-- Given text start --

Sahrawis in Spain

Total population
- 3,000 – 12,000

Languages
- Hassaniya Arabic, Spanish (Saharan Spanish)

Religion
- Sunni Islam

Related ethnic groups
- Sahrawis, Afro-European

= Sahrawis in Spain =

Part of the Sahrawi diaspora

Sahrawis have been present in Spain since the Spanish colonisation of Western Sahara. The specific number of Spaniards of Sahrawi origin is unknown due to the fact that the Spanish government does not collect data on ethnicity or racial self-identification, together with Spain not recognising Sahrawi nationality documents from the largely unrecognised Sahrawi Arab Democratic Republic.

The overwhelming majority of applicants for status of statelessness in Spain are Sahrawis.

-- Given text end --
-- Records shown start --

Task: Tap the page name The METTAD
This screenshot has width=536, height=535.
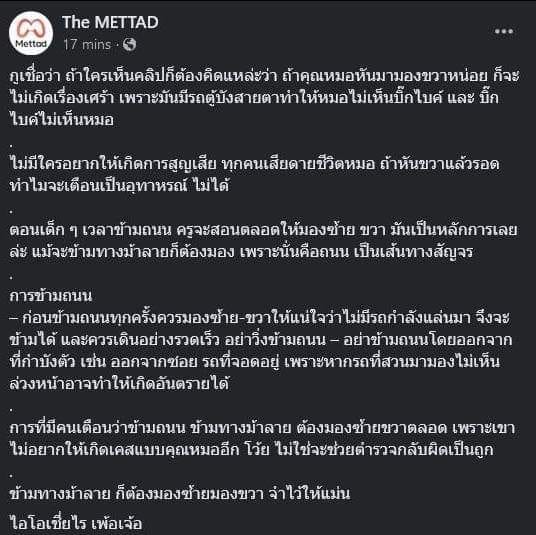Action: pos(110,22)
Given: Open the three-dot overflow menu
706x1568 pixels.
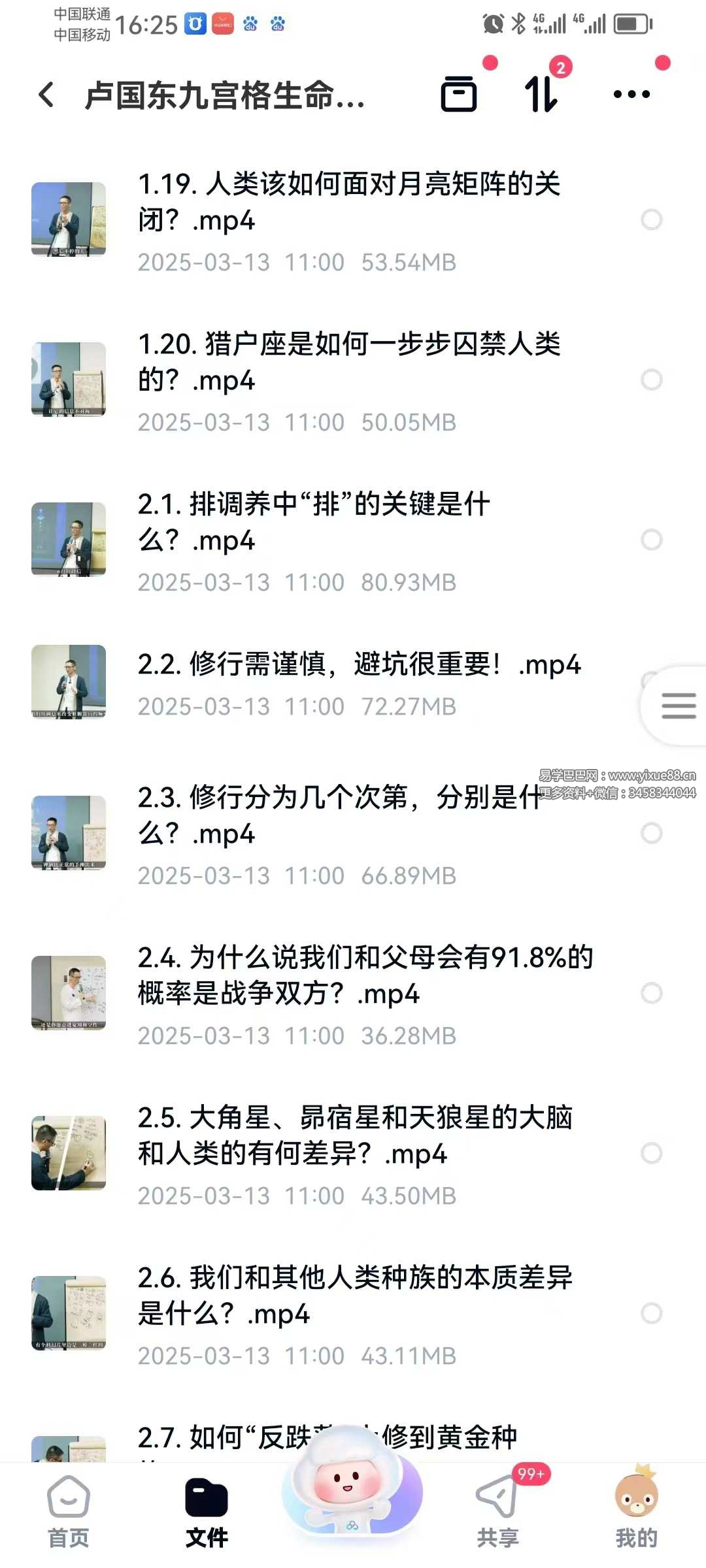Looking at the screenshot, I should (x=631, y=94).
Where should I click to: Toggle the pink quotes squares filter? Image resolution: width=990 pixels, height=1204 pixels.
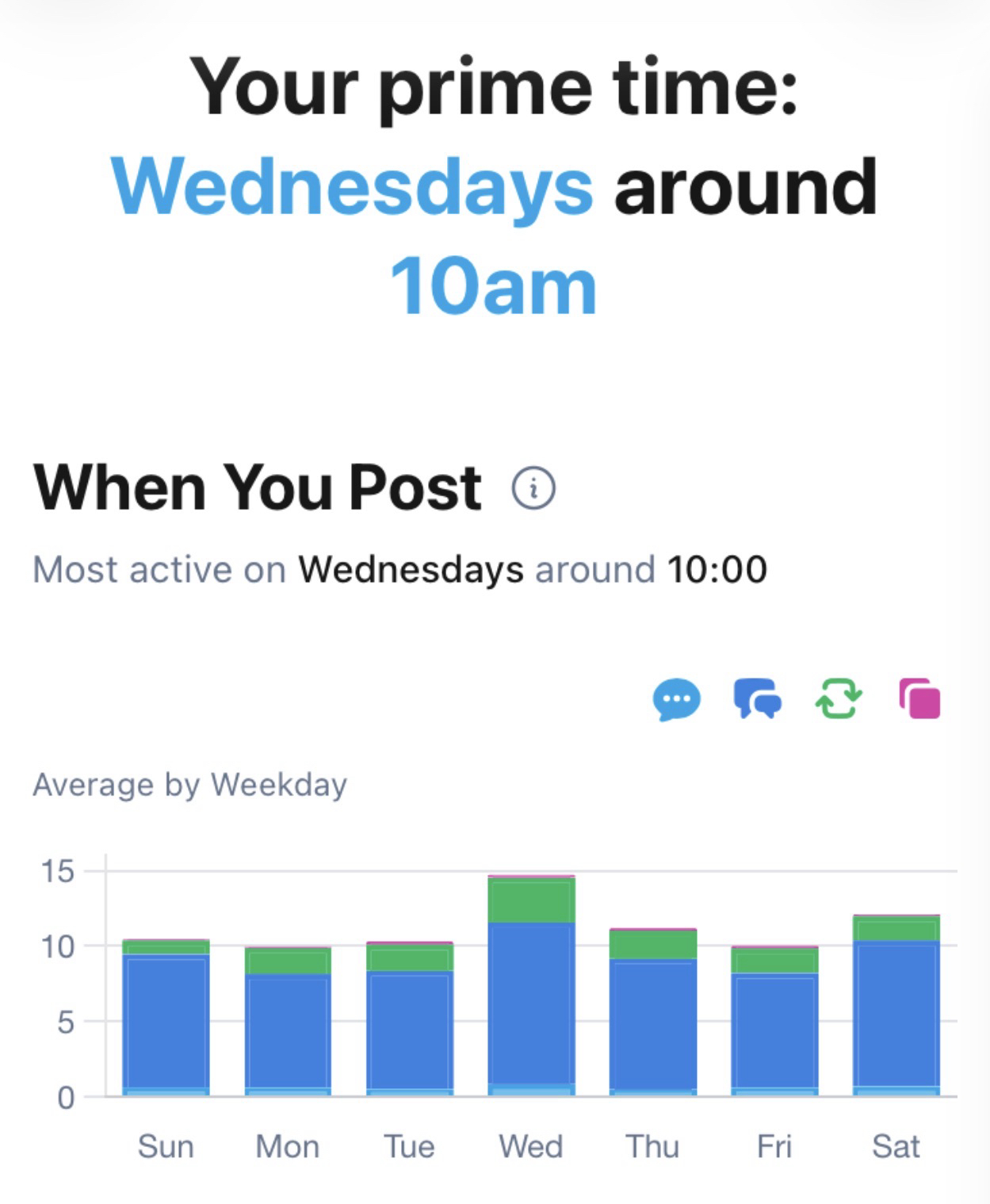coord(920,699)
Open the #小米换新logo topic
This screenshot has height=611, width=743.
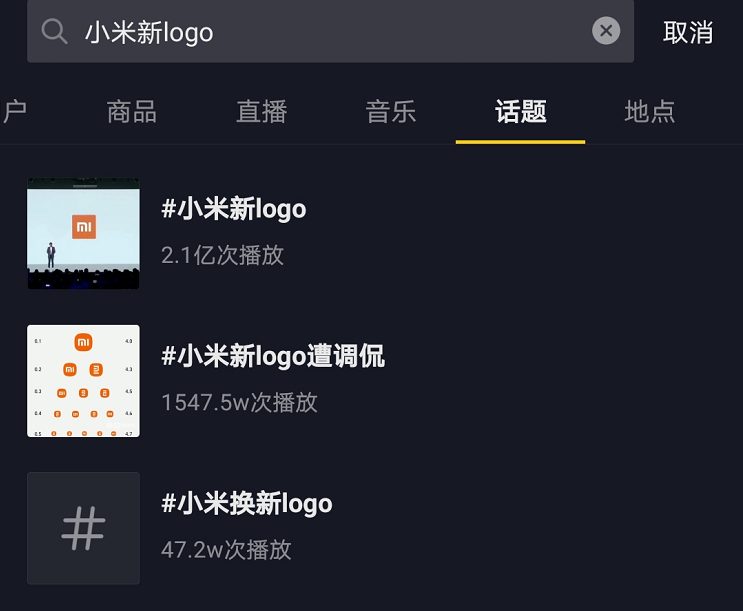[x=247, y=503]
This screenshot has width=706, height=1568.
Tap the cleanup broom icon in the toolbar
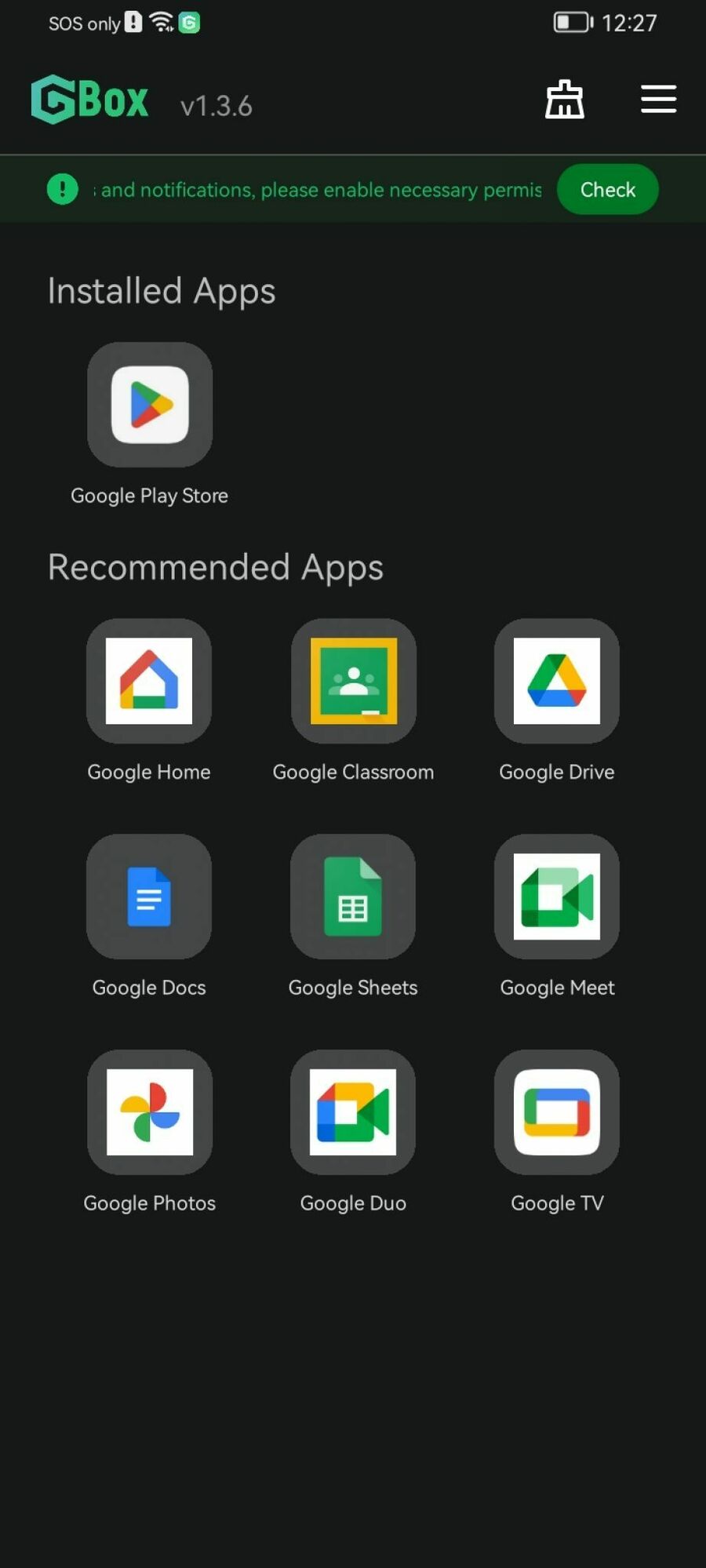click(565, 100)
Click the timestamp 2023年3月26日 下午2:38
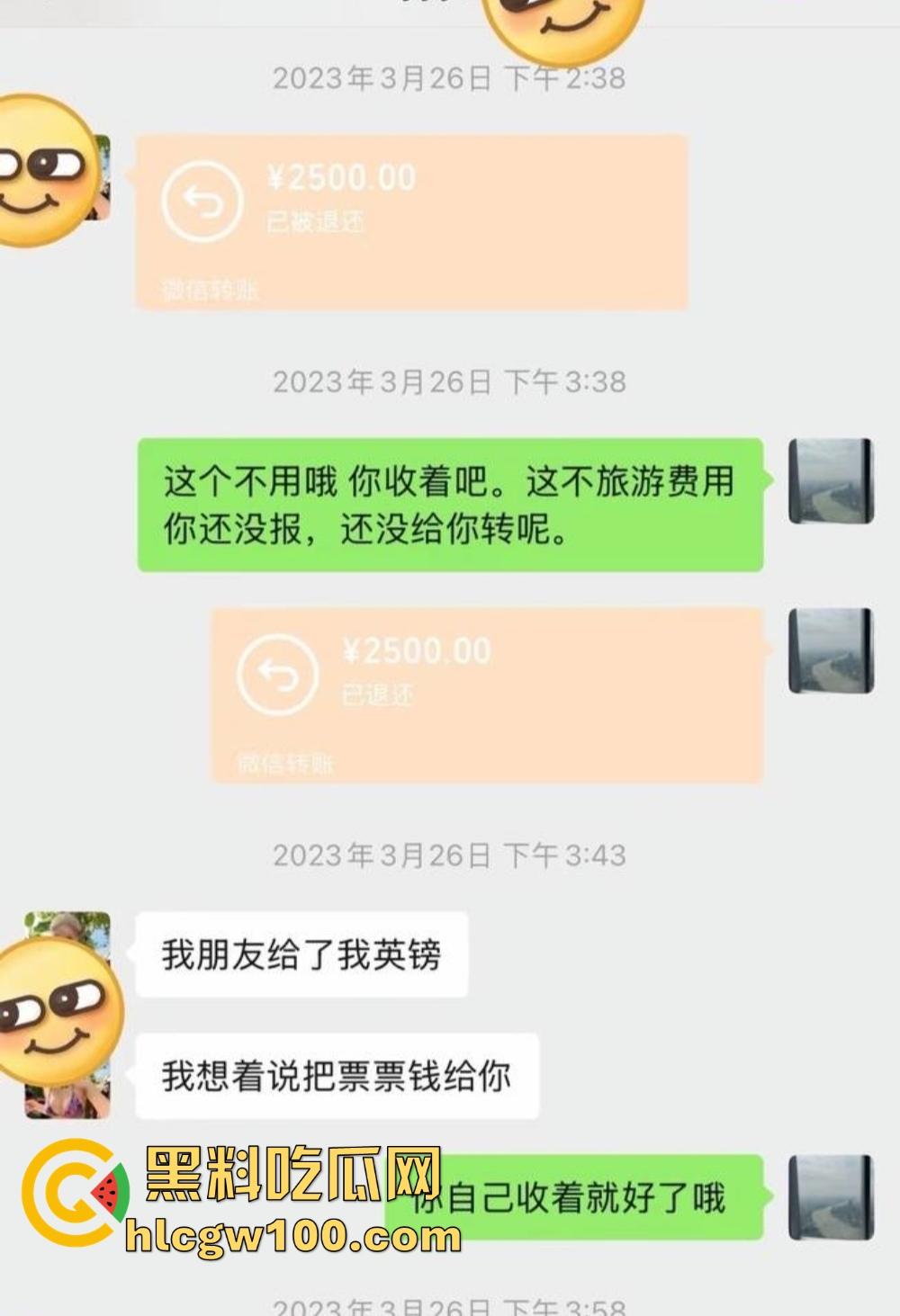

-- Records shown end --

### To be done
• a. Transcribe the passage of the text on Sahrawis in Spain that begins at the words "Part of the" and stops after "Spain are Sahrawis.".
• b. Offset the rows by rewriting them from the line that has "Where should I" through the end of the rows. Keep the requests, subtract 137 from every coordinate in the answers, and omit the pictures.
The rows are unrelated to the text about Sahrawis in Spain.

### Outputs in order
• a.
Part of the Sahrawi diaspora

Sahrawis have been present in Spain since the Spanish colonisation of Western Sahara. The specific number of Spaniards of Sahrawi origin is unknown due to the fact that the Spanish government does not collect data on ethnicity or racial self-identification, together with Spain not recognising Sahrawi nationality documents from the largely unrecognised Sahrawi Arab Democratic Republic.

The overwhelming majority of applicants for status of statelessness in Spain are Sahrawis.

• b.
Where should I click to: Toggle the pink quotes squares filter? Image resolution: width=990 pixels, height=1204 pixels.
coord(783,562)
Open the #小米换新logo topic
This screenshot has height=611, width=743.
[x=110, y=366]
This screenshot has width=706, height=1568.
Tap the cleanup broom icon in the toolbar
click(428, -37)
Click the timestamp 2023年3月26日 下午2:38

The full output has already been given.